У детей и подростков всегда обострено восприятие окружающего мира, постоянна тяга к тому, что неординарно, добропорядочно. Мне, мальчишке, очень захотелось стать таким, как фельдшер. Тогда же, начав интересоваться казавшейся мне все более прекрасной профессией своего кумира, я твердо решил — обязательно выучусь на медика и, если удастся, не только на фельдшера, но даже на врача. Так нашел я цель, к которой стал стремиться.

Но, чтобы воплотить эту мечту в действительность, мне пришлось пройти расстояние, измеренное не одним трудным годом…

Вторая половина двадцатых годов. Из истории Коммунистической партии мы знаем, что для всей страны это было сложное время начала социалистической индустриализации экономики, коллективизации сельского хозяйства, проходивших отнюдь не гладко, постоянно натыкавшихся на отчаянное, хотя подчас и скрытое сопротивление паразитирующих слоев населения, которые не желали расставаться с привычными благами, оставшимися им от прогнившего старого режима. Мы, бедняки, в отличие от всяческих нэпманов и кулачья, ощущали острый недостаток самого необходимого: хлеба, мяса, обуви, одежды, керосина, даже соли, спичек, мыла. Наша семья Илизаровых, спасаясь в эти годы от голода, что захватил целые регионы неокрепшей Советской страны, только-только закончившей изнурительную многолетнюю войну, вернулась из Белоруссии, где я родился, на Северный Кавказ, в небольшой горный аул Кусары, затерявшийся где-то на границе между Азербайджаном и Дагестаном. Здесь находилась родина моего отца Абрама Аверкиевича.

В семье подрастало четверо братьев и две сестры. Конечно, ни о какой учебе помышлять не приходилось, надо было помогать родителям. Отец определил меня — своего старшего сына — пастушком. Летом я ходил подпаском при стаде овец, коз и коров, ранней весной корчевал огромные кусты, убирал камни, помогая отцу отвоевывать у гор все новые клочки земли для небольшого семейного поля, а осенью собирал сучья для дома и на продажу. Вязанка — тридцать копеек. За день так набегаешься по горным перевалам в поисках хвороста, чуть ли не единственного в те времена источника тепла для наших жилищ, что к вечеру ни ног не чувствуешь, ни голода — лишь бы добраться до лежанки и забыться во сне…

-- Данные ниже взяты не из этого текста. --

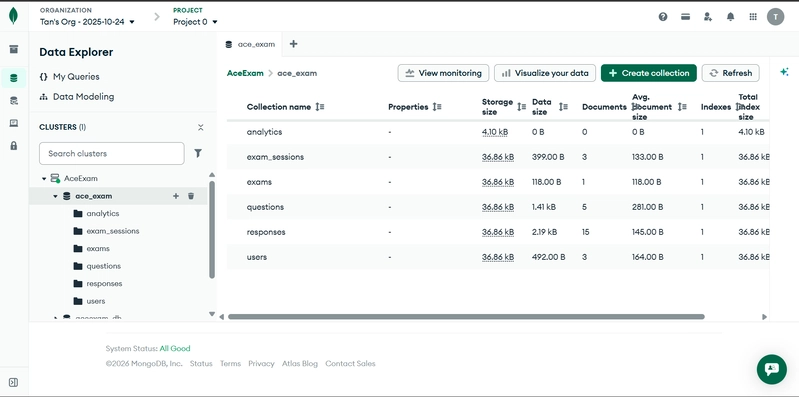Sort by Collection name column
Screen dimensions: 799x397
click(x=319, y=107)
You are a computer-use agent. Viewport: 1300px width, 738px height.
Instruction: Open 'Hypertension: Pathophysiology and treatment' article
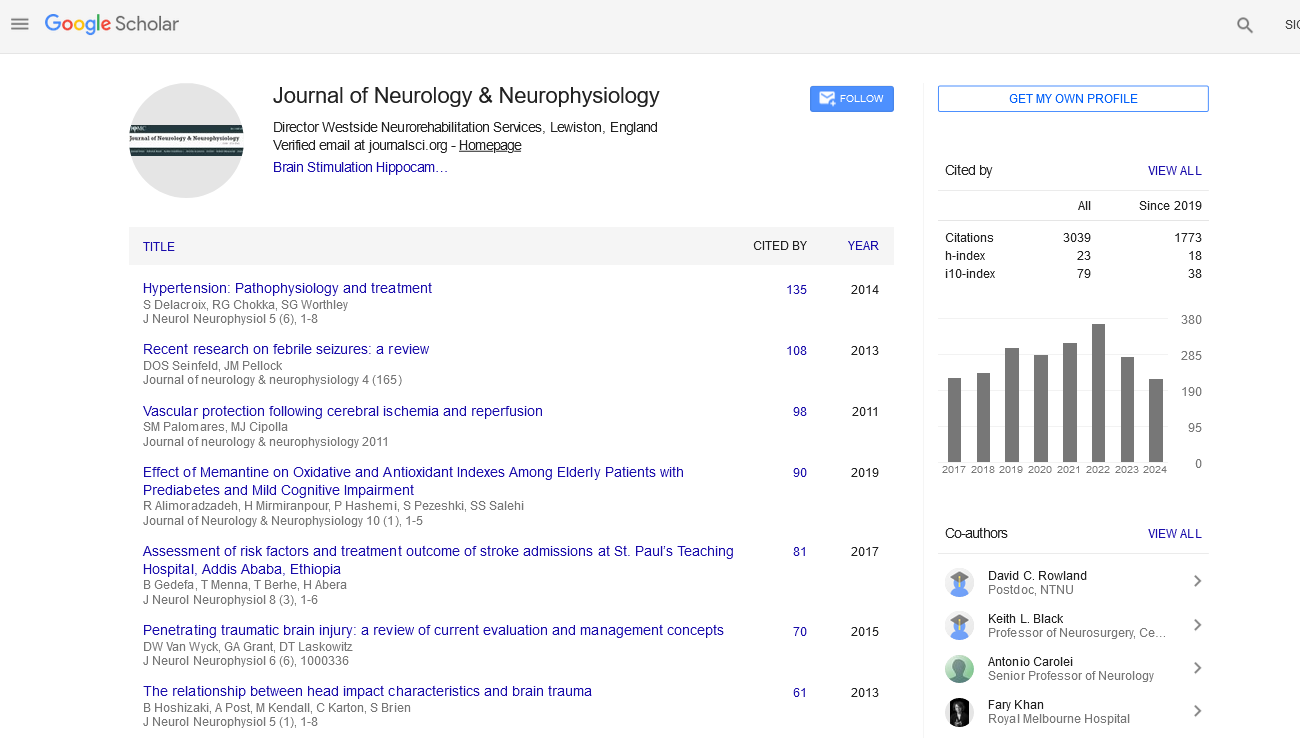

Но время шло. Народная власть все прочнее утверждалась в нашем селении. Вот уже начали основательно теснить всяческие капиталистические элементы — кулачье и спекулянтов. Они уже не могли продавать втридорога или прятать от государства излишки хлеба и других продуктов. В Кусарах объявили о создании коллективного хозяйства. Ему присвоили имя III Интернационала. Мои родители в колхоз вступили одними из первых. Отца, помню, зачислили в полеводческую бригаду. Наша мама — Галина Авраамовна, захваченная общим энтузиазмом, не пожелала оставаться домашней хозяйкой и тоже пошла работать в колхоз, определившись подсобницей. Я продолжал пасти скот, но теперь уже не кулацкий, а общественный, колхозный. Из подпасков меня перевели в пастухи, и хотя ответственности прибавилось, работать было легче, потому что правление колхоза установило твердый распорядок смены, облегченной для таких, как я, подростков. Лучше стало и с заработком, питанием. Мы теперь ели хлеб каждый день. На нашем столе появилось мясо. Помню, на день рождения мне подарили первые в моей жизни ботинки.